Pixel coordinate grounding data
═══

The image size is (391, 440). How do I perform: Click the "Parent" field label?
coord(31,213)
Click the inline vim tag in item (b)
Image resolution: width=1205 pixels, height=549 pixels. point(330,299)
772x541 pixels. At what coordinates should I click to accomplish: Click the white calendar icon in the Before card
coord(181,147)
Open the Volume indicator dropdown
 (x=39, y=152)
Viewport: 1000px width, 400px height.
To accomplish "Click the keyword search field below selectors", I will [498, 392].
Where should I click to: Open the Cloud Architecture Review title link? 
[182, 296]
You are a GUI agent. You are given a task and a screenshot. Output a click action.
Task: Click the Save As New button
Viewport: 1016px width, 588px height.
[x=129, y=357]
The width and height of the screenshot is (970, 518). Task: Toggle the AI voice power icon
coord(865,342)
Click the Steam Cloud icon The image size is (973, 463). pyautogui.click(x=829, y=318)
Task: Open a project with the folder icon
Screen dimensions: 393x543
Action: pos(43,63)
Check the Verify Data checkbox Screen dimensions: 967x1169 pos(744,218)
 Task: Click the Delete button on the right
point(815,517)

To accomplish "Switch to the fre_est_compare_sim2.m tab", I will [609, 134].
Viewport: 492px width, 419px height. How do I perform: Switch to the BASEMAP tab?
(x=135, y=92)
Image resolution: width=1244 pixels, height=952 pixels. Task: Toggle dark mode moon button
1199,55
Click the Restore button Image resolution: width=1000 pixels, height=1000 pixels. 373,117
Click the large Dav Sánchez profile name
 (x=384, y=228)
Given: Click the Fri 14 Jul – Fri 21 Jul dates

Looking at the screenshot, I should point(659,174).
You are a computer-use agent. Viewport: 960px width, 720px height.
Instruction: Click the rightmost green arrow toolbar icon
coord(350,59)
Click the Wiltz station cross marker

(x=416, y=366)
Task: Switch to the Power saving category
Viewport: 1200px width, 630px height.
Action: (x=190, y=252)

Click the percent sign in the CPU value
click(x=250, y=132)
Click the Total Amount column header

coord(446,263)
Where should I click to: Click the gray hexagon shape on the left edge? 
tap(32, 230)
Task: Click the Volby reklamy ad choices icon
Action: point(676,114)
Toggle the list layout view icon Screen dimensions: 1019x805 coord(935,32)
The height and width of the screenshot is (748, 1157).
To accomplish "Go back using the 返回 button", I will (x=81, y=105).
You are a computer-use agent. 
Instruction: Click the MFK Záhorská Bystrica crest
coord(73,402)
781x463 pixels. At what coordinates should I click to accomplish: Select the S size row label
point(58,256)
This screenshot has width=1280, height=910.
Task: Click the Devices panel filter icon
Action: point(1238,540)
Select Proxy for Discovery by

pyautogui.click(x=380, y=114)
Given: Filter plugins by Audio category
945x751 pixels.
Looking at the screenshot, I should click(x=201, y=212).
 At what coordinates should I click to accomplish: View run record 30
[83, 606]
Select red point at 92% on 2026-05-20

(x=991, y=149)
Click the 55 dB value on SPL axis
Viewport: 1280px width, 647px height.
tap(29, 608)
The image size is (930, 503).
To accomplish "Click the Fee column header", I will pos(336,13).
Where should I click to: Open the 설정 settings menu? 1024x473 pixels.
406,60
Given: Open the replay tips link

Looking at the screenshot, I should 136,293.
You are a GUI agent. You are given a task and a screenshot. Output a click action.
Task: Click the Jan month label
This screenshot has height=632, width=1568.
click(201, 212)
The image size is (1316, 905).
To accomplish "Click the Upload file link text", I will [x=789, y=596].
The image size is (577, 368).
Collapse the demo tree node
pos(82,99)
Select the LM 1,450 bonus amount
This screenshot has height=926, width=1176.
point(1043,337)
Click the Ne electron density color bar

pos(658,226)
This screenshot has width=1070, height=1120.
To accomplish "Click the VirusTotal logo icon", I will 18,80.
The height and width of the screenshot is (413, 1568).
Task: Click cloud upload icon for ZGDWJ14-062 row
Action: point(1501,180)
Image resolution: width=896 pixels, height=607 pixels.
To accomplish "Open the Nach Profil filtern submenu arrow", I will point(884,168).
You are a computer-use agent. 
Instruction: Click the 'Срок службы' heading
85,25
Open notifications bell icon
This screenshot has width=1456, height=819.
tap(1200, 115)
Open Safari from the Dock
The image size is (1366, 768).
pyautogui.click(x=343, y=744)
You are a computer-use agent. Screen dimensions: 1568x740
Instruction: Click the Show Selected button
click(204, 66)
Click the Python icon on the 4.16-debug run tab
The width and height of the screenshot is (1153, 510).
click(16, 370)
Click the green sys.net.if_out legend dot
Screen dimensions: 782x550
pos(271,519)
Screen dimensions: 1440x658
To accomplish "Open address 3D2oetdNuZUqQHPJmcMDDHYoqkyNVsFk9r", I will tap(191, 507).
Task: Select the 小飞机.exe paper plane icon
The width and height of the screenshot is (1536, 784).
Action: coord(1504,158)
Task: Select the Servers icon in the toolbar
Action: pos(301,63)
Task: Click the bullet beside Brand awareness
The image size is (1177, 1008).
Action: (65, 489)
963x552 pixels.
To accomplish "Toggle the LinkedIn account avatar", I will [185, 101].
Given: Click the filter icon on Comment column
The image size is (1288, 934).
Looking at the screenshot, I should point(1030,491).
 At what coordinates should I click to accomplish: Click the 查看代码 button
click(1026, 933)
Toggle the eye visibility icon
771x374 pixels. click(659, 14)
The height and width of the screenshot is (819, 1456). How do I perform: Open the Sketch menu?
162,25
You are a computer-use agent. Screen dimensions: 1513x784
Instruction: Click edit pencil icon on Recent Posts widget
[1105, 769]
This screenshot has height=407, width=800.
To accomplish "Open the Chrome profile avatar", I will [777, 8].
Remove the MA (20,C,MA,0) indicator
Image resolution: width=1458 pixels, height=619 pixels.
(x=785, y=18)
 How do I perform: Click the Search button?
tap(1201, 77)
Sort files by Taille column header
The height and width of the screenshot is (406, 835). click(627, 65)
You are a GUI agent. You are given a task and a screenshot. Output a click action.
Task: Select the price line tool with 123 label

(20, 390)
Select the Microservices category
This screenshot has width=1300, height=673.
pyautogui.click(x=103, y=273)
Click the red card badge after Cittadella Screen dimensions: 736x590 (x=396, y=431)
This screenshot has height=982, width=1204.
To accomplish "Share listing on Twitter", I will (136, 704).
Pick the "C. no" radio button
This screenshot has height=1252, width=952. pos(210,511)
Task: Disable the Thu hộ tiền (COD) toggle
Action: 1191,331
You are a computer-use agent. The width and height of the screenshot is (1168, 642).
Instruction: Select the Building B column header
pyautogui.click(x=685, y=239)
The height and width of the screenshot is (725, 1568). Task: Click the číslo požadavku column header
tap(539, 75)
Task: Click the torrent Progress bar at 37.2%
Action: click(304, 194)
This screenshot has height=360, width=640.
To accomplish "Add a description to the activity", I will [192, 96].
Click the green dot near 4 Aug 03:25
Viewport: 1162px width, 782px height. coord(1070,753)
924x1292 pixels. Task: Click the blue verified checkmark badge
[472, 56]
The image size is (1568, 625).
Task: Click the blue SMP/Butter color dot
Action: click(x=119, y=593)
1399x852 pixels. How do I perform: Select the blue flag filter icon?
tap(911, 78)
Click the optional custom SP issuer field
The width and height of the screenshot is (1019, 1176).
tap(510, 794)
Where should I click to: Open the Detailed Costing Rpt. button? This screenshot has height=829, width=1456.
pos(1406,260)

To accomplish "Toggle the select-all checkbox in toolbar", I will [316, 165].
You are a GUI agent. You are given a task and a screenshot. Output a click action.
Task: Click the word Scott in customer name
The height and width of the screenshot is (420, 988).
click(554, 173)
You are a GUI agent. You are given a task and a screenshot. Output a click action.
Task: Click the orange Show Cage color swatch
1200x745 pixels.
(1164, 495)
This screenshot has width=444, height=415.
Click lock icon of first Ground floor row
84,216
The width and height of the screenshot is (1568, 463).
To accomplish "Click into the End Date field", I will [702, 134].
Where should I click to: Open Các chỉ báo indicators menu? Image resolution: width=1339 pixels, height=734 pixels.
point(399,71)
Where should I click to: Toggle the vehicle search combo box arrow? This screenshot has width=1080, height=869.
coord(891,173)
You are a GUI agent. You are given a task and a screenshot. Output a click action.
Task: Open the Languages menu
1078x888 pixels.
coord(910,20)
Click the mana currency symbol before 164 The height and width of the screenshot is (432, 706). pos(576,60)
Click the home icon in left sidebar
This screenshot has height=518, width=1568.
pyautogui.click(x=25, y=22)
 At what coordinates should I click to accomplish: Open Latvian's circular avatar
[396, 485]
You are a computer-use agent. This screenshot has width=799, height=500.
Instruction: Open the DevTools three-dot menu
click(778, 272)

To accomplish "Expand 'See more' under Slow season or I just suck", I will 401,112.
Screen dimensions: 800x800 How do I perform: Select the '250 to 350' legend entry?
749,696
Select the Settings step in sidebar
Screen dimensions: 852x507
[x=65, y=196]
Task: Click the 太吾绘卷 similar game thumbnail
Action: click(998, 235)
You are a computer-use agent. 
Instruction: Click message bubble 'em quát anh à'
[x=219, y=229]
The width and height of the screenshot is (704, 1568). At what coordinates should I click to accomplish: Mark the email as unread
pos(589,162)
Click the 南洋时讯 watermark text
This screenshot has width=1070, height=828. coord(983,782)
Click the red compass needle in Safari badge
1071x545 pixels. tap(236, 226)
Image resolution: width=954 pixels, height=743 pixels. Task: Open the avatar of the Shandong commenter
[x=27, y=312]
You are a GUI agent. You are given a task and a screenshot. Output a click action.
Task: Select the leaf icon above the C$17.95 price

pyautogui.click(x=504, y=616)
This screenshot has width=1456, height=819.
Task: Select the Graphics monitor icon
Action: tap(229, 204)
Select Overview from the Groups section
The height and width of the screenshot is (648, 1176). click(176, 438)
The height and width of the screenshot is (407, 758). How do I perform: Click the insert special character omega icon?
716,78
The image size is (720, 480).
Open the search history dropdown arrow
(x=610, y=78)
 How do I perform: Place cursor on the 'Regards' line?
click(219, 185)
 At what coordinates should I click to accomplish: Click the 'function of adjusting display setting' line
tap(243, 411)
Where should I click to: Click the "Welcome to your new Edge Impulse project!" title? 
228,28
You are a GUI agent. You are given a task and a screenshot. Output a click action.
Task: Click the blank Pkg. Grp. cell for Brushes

═══

--- Prompt ---
From the data above, reproduce word for word the lines running from the line with "At what coordinates should I click to accomplish: View" to the line with "The image size is (1316, 905).", ends included.

--- Output ---
 At what coordinates should I click to accomplish: View run record 30
[83, 606]
Select red point at 92% on 2026-05-20

(x=991, y=149)
Click the 55 dB value on SPL axis
Viewport: 1280px width, 647px height.
tap(29, 608)
The image size is (930, 503).
To accomplish "Click the Fee column header", I will pos(336,13).
Where should I click to: Open the 설정 settings menu? 1024x473 pixels.
406,60
Given: Open the replay tips link

Looking at the screenshot, I should 136,293.
You are a GUI agent. You are given a task and a screenshot. Output a click action.
Task: Click the Jan month label
This screenshot has height=632, width=1568.
click(201, 212)
The image size is (1316, 905).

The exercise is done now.